───── EXTRACT ─────

2010-08-17
The two sorts of Referer spam that I see
In general, there are two sorts of Referer spam that I see here on WanderingThoughts. The first
sort is what I'll call 'plain referer spam', HTTP requests that have
Referer
URLs that are various spam websites. Many of these are easily
recognizable because they are of the form 'http://web.site', with no
trailing slash on the end; this is a legal URL, but it is not one that
regular browsers ever send. Usually the domain names or the rest of the
URL make it pretty clear that this is spam instead of a crazy browser.
(You can enter a website name without the trailing slash, but your
browser will almost always add the trailing slash when it actually
visits the page. Then when you click on links on the page, it is the
slash-added URL that is sent as the Referer
.)
The other sort is what I call 'active text', and is much less common.
Active text is snippets of actual text in the Referer
instead of
an URL; I believe I've seen HTML, BBCode, and even an attempt with
JavaScript. I find this spam both depressing and intensely irritating,
especially the JavaScript. It's depressing because that spammers are
doing it implies that there is software that just puts the text from
Referer
headers on some web page without escaping it first (which is
terribly wrong); it's irritating because
it's clearly attempting to exploit a security flaw and I'm a sysadmin.
(These Referer
headers are clearly bogus; I don't think they even
bother pretending by, say, putting a 'http://...' on the front of
a garbage word at the start.)
My memory, along with some early entries here, suggests that Referer
spam used to be a lot more common than it is now. These days a typical
volume is at most one or two attempts a day, and I'm pretty sure that
there are days with none at all. Since the spammers are not hitting me
with the same Referer
over and over, I generally assume that their
current goal is to collect links from as many web pages as possible
in order to boost their search engine rankings. Naturally they are
completely indifferent to the fact that CSpace has no page that shows
Referer
information, which makes their efforts here completely
useless.
(Like email spam, web spam has become something that I no longer pay much attention to unless it is really glaring and in my face.)
PS: if you have public Referer
logs, I sugges that you turn them off.
If you have private Referer
logs that are presented in any sort of
web interface, I suggest that you make sure that your software properly
quotes and escapes the Referer
information. I view my Referer
logs
in plain text with minimal processing, but I'm aware that this is
attractive only to crazy people like me.
(And never, ever investigate a spammed website with anything except an
extremely secure browser configuration; you should assume that all of
them are absolutely crawling with infectious malware. I use lynx
, or
sometimes wless
.)

─────

— TASK A —
Answer these three questions using the post on Referer spam.
(i) In plain referer spam, what URL form marks many of the spam Referers as something regular browsers never send?
(ii) What is the typical volume of Referer spam attempts these days?
(iii) Which browsers does the writer use to investigate a spammed website?
— TASK B —
Quote the part of the post on Referer spam starting with "Active text is" and going on through "I'm a sysadmin.".

───── GIVEN RECORDS ─────

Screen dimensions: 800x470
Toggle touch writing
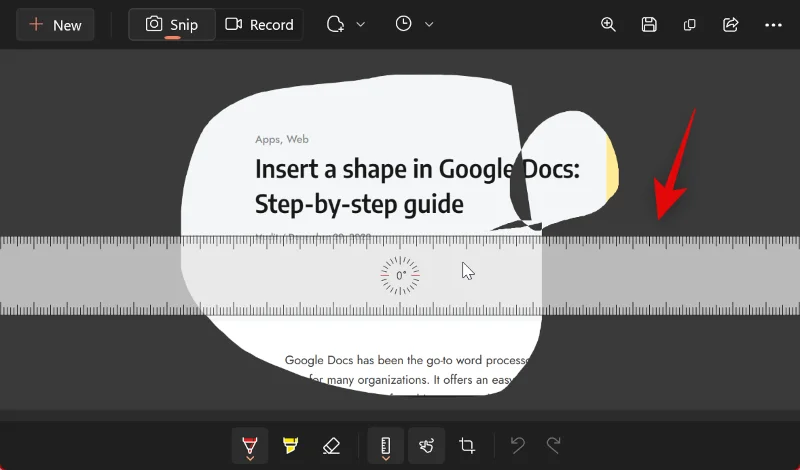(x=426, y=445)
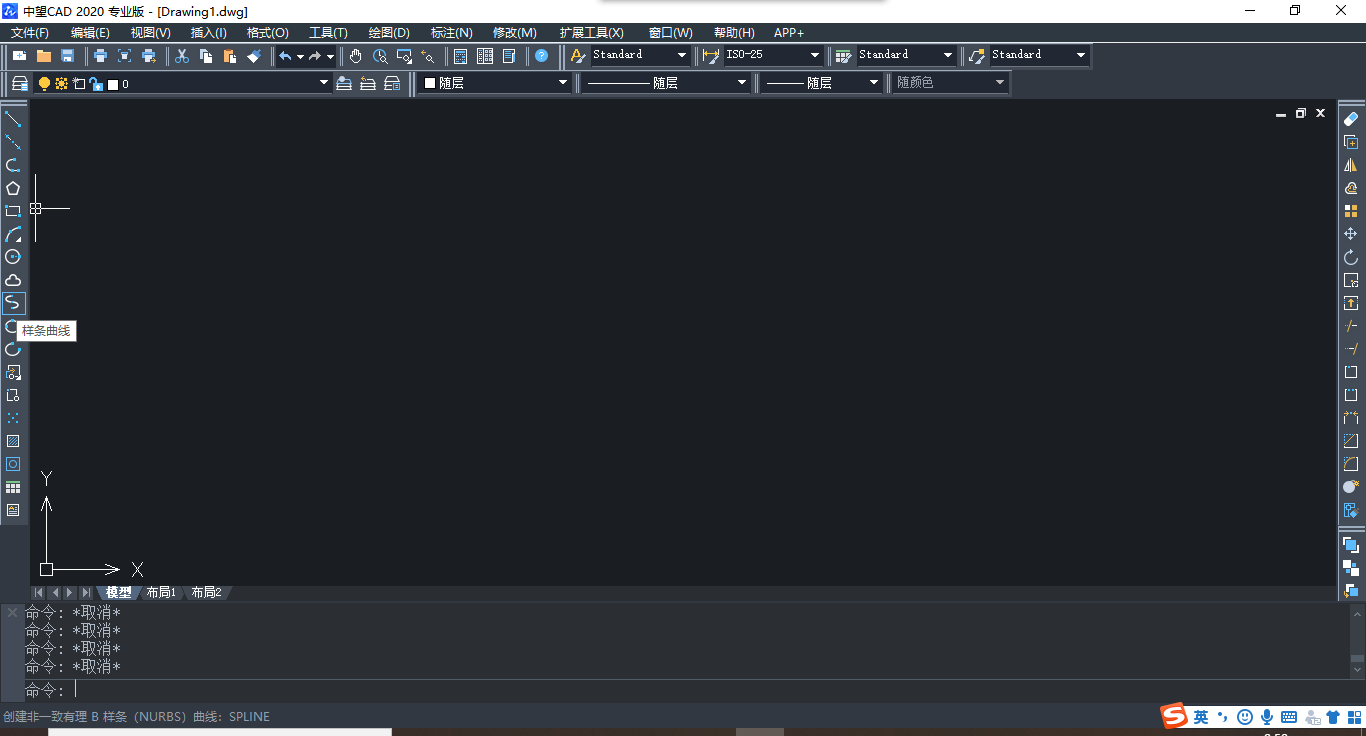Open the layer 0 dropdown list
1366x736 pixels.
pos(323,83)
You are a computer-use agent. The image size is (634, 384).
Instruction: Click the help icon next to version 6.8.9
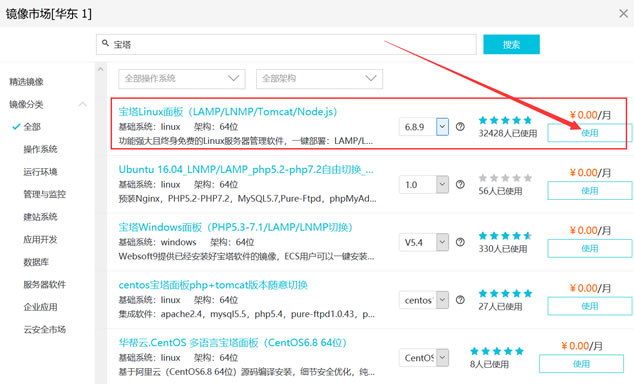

─────

— EXERCISE RESULT A —
(i) The form 'http://web.site', with no trailing slash on the end.
(ii) At most one or two attempts a day.
(iii) Lynx, or sometimes wless.

— EXERCISE RESULT B —
Active text is snippets of actual text in the Referer
instead of
an URL; I believe I've seen HTML, BBCode, and even an attempt with
JavaScript. I find this spam both depressing and intensely irritating,
especially the JavaScript. It's depressing because that spammers are
doing it implies that there is software that just puts the text from
Referer
headers on some web page without escaping it first (which is
terribly wrong); it's irritating because
it's clearly attempting to exploit a security flaw and I'm a sysadmin.